We tested the reliability of the FY 2008 7(a) purchase data in the Loan Accounting System (LAS) that was used by SBA to define the loan universe by verifying that all disbursement dates fell within the FY 2008 time frame. We also compared disbursement amounts reported in LAS to amounts reported in SBA’s Guaranty Purchase Tracking System to ensure that they were identical.
The audit was conducted between August 2008 and March 2009 in accordance with Government Auditing Standards prescribed by the Comptroller General of the United States, and included such tests considered necessary to provide reasonable assurance of detecting abuse or illegal acts.
APPENDIX II. STATISTICAL SAMPLING METHODOLOGY
OFA randomly selected a statistical sample of 186 purchased 7(a) loans from a population universe of 13,022 purchases totaling approximately $869 million to estimate its FY 2008 improper payment rate. From OFA’s sample of 186 loans, which totaled approximately $15 million, we randomly selected a statistical sample of 30 loans (totaling $2.5 million), to estimate our population values. In statistical sampling, the estimate of attributes in the population universe has a measurable precision or sampling error. The precision is a measure of the expected difference between the value found in the sample and the value of the same characteristics that would have been found if a 100-percent review had been completed using the same techniques.

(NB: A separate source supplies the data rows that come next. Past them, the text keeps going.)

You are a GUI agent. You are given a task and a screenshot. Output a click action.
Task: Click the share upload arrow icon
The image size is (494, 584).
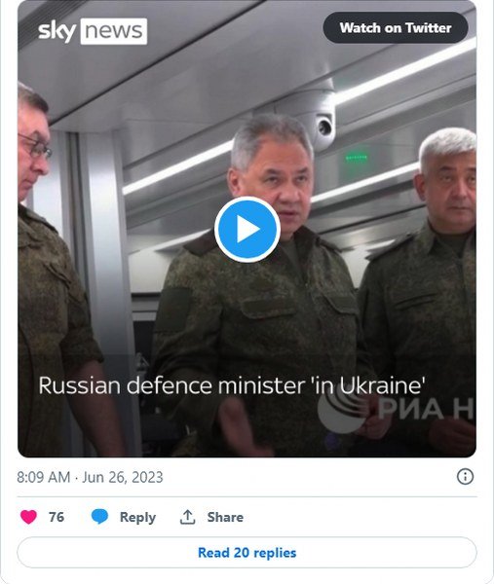pyautogui.click(x=187, y=517)
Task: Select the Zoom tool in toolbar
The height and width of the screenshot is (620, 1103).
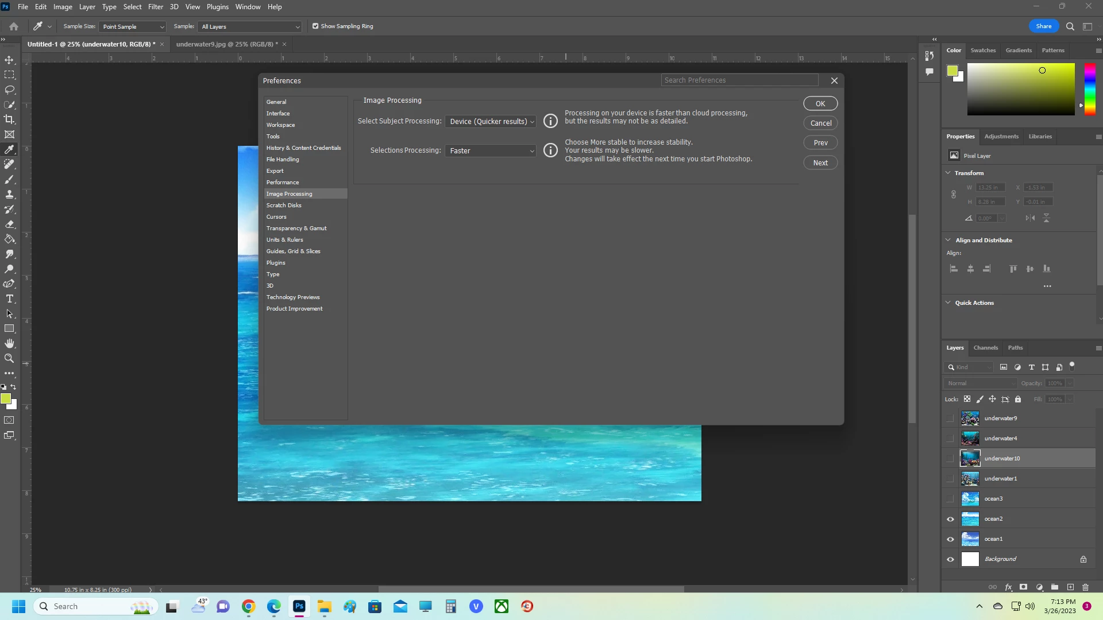Action: pos(10,358)
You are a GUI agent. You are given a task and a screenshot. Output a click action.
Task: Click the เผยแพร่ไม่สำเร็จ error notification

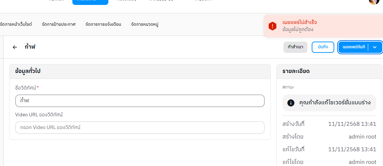tap(300, 23)
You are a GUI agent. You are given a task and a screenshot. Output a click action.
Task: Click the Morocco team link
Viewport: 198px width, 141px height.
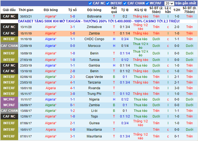click(x=94, y=46)
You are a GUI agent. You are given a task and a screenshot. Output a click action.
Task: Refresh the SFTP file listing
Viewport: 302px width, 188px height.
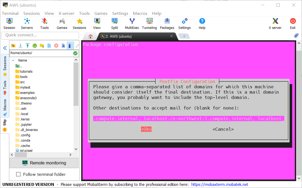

We calculated the population point estimates and the related lower limits for the selected attributes, using the Defense Contract Audit Agency’s “EZ Quant” software program, at a 90-percent confidence level. Projecting our sample results to the universe of approximately $869 million in loan disbursements, we estimated SBA’s FY 2008 improper payment rate to be approximately 27 percent, or approximately $234 million. The table below shows our calculation for the value and rate of FY 2008 improper payments.
To view the Table, please see the attached document.
APPENDIX III. IMPROPER PAYMENTS ON 30 SAMPLED LOANS
To view Appendix III, please see the attached document.
APPENDIX IV. IMPROPER PAYMENTS ON OVERTURNED LOANS
To view Appendix IV, please see the attached document.
APPENDIX V. MANAGEMENT COMMENTS
To view Appendix V, please see the attached document.
6 This estimate was based on the same statistical projection methodology used by SBA to report its rate of improper payments and reflects the point estimate of improper payments in the payment universe of $869 million. See Appendix II for additional projection information.
13 The lower limit dollar value projection was computed using the Difference method rather than the Ratio method.